- TASK STATEMENT: Although the data below holds other lines too, output only those from the line with "Viewport: 360px width, 800px height." up to and including the line with "Viewport: 1568px width, 753px height.", exactly as they appear.

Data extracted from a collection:
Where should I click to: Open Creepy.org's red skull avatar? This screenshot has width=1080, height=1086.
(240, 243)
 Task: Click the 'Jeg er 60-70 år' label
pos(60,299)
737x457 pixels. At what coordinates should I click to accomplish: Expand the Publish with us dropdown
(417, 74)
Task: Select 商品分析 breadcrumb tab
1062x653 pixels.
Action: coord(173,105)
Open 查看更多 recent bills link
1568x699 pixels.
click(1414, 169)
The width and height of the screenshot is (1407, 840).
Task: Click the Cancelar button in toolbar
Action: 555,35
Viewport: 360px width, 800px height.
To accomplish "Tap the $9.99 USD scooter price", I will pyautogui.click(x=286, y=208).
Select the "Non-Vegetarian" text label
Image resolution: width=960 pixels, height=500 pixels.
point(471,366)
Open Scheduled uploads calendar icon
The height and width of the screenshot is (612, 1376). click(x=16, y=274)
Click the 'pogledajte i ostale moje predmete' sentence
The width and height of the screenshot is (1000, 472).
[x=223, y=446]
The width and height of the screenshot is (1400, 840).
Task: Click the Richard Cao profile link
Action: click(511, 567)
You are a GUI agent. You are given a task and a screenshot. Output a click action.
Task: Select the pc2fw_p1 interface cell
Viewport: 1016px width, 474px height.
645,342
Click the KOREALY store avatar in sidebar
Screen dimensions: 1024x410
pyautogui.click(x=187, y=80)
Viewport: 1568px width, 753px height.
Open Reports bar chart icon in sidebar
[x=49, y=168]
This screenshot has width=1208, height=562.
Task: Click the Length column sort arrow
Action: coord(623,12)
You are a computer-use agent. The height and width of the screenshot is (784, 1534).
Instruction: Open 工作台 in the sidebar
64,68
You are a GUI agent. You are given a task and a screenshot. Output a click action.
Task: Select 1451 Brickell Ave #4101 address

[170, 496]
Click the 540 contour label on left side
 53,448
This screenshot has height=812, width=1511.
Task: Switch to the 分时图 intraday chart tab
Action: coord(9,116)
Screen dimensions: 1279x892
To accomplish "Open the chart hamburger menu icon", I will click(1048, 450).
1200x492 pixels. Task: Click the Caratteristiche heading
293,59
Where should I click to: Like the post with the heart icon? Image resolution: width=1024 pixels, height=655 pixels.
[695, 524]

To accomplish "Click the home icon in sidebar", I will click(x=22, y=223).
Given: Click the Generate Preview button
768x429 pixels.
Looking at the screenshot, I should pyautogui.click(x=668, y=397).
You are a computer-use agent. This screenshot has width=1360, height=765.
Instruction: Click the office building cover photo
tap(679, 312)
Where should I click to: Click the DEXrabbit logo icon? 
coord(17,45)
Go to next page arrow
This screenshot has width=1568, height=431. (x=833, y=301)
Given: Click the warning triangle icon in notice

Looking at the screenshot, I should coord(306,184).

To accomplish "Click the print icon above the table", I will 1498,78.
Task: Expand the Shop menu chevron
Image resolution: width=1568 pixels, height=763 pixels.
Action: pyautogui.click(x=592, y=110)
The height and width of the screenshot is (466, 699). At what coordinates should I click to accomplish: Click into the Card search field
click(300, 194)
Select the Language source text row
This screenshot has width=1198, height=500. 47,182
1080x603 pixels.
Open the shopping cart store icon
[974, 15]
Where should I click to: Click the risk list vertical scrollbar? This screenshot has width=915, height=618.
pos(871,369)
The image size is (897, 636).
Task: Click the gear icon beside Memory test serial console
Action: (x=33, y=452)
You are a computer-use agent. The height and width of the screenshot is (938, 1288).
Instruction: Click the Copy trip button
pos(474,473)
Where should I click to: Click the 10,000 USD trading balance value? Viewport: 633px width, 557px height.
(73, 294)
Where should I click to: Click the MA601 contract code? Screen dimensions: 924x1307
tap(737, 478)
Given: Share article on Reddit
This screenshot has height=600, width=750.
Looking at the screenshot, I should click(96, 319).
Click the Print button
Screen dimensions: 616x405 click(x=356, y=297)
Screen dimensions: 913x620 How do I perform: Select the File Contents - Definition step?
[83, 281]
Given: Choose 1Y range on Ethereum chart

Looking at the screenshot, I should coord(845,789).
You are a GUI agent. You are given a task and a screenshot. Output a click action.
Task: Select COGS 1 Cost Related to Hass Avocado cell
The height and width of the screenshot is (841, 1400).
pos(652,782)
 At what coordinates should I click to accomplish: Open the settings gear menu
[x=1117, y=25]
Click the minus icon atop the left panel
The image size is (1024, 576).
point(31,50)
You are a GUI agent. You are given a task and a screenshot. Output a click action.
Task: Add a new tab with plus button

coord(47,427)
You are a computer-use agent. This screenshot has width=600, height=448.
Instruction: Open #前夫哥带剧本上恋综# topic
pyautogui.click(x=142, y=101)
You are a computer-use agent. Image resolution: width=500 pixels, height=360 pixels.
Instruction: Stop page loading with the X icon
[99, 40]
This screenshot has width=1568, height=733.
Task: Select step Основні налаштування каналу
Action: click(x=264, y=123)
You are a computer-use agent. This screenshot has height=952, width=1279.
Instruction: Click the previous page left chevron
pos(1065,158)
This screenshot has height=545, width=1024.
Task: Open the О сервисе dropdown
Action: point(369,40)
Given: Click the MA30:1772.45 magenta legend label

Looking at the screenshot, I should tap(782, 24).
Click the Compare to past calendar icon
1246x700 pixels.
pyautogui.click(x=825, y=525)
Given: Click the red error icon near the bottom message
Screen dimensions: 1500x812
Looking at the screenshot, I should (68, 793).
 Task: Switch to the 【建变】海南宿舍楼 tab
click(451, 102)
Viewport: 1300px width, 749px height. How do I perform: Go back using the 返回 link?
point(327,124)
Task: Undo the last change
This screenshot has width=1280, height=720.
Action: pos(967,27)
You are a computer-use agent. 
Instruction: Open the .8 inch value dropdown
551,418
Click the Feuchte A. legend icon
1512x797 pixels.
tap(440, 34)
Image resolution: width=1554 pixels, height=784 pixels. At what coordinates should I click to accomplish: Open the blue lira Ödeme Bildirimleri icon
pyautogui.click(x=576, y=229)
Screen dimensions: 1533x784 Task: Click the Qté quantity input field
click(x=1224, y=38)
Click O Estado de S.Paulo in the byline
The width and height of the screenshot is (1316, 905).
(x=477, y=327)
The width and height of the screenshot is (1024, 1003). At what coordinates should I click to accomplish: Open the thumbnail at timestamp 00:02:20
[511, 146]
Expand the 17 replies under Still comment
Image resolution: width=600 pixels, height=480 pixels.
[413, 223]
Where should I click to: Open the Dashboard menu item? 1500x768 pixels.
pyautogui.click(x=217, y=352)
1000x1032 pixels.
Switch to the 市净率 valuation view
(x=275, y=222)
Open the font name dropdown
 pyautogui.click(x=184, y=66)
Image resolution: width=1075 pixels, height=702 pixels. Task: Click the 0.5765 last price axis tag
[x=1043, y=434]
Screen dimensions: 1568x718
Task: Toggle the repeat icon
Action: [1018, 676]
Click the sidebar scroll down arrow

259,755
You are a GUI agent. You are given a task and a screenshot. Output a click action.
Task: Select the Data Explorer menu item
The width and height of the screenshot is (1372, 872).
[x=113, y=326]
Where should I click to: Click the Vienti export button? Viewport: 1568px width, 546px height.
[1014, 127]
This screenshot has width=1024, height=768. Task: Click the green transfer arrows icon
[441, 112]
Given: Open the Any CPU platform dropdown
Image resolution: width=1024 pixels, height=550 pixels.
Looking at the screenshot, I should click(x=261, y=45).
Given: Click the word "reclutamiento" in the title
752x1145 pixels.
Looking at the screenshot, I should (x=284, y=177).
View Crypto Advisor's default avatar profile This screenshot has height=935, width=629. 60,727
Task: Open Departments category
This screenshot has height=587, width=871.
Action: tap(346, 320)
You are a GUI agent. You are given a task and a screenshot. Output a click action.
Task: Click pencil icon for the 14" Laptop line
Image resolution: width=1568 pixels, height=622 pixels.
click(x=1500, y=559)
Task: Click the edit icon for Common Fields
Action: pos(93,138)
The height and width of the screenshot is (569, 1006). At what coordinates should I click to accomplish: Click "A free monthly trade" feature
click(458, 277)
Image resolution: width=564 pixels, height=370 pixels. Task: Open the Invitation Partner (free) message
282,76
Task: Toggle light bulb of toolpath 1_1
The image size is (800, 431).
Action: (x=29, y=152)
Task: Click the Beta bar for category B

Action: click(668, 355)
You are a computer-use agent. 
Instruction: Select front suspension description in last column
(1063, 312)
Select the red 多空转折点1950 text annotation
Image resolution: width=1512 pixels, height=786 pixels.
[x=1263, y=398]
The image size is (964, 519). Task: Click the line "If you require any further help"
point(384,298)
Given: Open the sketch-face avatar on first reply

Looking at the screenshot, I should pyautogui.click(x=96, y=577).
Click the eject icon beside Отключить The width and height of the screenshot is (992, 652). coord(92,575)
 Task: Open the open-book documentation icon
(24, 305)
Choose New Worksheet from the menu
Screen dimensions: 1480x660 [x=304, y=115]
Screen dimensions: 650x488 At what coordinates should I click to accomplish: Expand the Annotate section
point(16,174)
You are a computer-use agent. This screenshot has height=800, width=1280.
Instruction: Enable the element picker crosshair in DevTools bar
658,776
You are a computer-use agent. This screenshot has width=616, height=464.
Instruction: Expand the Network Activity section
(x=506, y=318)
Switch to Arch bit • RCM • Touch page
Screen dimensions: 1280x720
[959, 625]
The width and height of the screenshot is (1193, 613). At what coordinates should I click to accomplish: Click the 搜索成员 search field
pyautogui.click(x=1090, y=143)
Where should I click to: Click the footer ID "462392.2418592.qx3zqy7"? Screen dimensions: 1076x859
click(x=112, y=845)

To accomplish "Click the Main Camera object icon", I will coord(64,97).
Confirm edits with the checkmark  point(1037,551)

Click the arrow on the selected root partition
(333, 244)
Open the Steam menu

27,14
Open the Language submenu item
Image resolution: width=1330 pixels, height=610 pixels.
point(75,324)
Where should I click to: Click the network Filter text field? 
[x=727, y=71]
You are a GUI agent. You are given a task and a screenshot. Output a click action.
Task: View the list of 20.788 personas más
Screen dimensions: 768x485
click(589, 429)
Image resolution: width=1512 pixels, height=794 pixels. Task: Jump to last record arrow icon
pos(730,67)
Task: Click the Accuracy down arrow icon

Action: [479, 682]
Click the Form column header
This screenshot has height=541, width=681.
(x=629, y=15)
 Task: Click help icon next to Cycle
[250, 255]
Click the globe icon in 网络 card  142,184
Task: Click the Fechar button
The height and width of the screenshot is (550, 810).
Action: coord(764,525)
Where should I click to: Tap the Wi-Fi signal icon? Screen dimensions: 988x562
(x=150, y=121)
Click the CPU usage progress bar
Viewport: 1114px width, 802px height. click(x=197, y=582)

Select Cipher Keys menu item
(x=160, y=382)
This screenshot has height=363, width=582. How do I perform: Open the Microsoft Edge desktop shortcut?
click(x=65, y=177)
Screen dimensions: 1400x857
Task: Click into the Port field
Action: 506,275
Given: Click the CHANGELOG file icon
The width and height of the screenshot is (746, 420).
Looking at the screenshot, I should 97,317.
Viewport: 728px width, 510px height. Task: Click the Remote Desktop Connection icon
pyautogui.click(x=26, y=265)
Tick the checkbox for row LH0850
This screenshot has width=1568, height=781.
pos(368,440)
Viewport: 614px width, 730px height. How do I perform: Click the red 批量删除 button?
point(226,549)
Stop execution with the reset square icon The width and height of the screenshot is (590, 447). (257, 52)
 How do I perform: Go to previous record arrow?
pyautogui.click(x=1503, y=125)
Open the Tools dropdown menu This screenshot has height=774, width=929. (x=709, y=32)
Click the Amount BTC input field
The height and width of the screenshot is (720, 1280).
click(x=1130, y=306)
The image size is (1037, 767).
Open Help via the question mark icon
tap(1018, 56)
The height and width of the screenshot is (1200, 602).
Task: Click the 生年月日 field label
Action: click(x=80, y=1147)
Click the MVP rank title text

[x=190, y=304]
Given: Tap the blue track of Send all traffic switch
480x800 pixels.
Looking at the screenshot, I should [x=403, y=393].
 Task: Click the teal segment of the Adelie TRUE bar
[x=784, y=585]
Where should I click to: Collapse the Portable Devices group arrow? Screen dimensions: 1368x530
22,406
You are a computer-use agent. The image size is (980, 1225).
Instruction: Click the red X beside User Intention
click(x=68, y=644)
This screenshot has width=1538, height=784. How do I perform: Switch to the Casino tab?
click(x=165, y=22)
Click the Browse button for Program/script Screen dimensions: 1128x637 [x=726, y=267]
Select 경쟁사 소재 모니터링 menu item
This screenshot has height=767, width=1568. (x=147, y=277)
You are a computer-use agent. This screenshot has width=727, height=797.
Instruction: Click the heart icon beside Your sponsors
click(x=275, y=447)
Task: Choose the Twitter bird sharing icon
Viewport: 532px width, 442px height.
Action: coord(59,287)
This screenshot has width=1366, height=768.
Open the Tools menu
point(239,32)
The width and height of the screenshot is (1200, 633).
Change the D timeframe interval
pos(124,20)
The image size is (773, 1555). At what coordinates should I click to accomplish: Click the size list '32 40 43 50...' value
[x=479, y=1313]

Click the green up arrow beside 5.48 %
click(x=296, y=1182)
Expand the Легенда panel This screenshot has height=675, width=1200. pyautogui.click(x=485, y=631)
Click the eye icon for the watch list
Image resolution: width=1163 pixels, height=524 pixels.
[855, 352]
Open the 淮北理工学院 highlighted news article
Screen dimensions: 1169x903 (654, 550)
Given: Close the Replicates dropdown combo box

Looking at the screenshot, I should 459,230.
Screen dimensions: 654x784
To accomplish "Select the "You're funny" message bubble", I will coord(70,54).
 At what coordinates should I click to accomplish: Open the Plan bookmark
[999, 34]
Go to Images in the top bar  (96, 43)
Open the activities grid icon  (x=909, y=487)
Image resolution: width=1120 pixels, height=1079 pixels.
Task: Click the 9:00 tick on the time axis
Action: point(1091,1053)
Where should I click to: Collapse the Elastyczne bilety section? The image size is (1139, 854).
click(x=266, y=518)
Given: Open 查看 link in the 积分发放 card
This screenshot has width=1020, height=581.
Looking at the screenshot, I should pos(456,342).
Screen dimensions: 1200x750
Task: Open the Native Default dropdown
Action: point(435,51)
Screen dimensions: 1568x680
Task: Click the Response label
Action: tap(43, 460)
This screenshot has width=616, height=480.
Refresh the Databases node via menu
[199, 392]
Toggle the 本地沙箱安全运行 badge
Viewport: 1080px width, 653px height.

- RESPONSE AREA:
Viewport: 360px width, 800px height.
To accomplish "Tap the $9.99 USD scooter price", I will pyautogui.click(x=286, y=208).
Select the "Non-Vegetarian" text label
Image resolution: width=960 pixels, height=500 pixels.
point(471,366)
Open Scheduled uploads calendar icon
The height and width of the screenshot is (612, 1376). click(x=16, y=274)
Click the 'pogledajte i ostale moje predmete' sentence
The width and height of the screenshot is (1000, 472).
[x=223, y=446]
The width and height of the screenshot is (1400, 840).
Task: Click the Richard Cao profile link
Action: click(511, 567)
You are a GUI agent. You are given a task and a screenshot. Output a click action.
Task: Select the pc2fw_p1 interface cell
Viewport: 1016px width, 474px height.
645,342
Click the KOREALY store avatar in sidebar
Screen dimensions: 1024x410
pyautogui.click(x=187, y=80)
Viewport: 1568px width, 753px height.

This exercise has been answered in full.